In 2019 hiring engineers was hard. A lot of companies were competing for top talent in London. Big tech acted like a sponge and absorbed a good percentage of candidates. I knew we could attract good engineers, because of how we were doing things. Building an app with ReactiveSwift was a selling point. Unfortunately it wasn’t enough. We had to crank up our offers. A senior engineer in my team was earning between 70k to 80k as a base salary. This number wasn’t competitive enough, compared to the likes of Facebook and Google. It was also not good enough against well funded startups. Given how much pressure I was getting to hire more, we agreed on 90k. It didn’t take long until we hired someone. It also didn’t take long until the existing senior engineers knew how much we were paying the newcomer.

A few people are now annoyed at me - and rightfully so.

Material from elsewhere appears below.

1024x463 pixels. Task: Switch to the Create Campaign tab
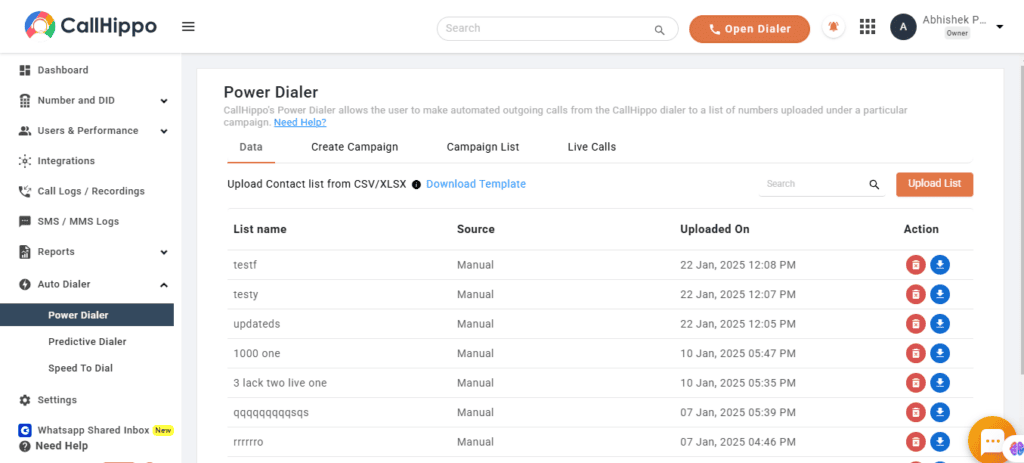click(x=355, y=147)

Like the above example, there are times where a group of people will have an issue in common. As a manager, there are a lot of ways to address problems of this nature. This is the recipe I follow:

  1. Acknowledge that the problem is real. You hired these people, they are smart and you trust them. So trust that the issue is bothering them. Don’t sweep the issue under the rug. If people went out of their way to bring it to you, it means it’s important.
  2. People are not privy to all the context. In my example, they didn’t know how much pressure I was getting to hire people. Providing context and explaining the thought process does help. Sometimes you are still in the wrong, sometimes it’s just misalignment between people.
  3. Decide if you are going to do something about the situation. In my case, my hands were tied. I couldn’t bump the salary of more than 10 senior engineers in one go. I neither had the budget or the authority to do so. Being transparent about why you can’t do anything about the situation helps. I couldn’t do anything at that point, but when salary revision came I would. Have it written that you will do your best for the situation to change and by when.
  4. Discuss in a public forum. This is not a time to have private conversations. People will talk with each other and it will become a case of “he said, she said”. A group of people got together to tell you something, so address the group as a whole.

Looking back, I would have had a meeting with the whole team. I would discuss the hiring challenges and collect feedback from everyone. I would also re-assure them that I would do my best to get them raises. A lesson for the future.

Situations like this are not common, and can be quite stressful. But it’s also an opportunity to strengthen relationships if handled correctly.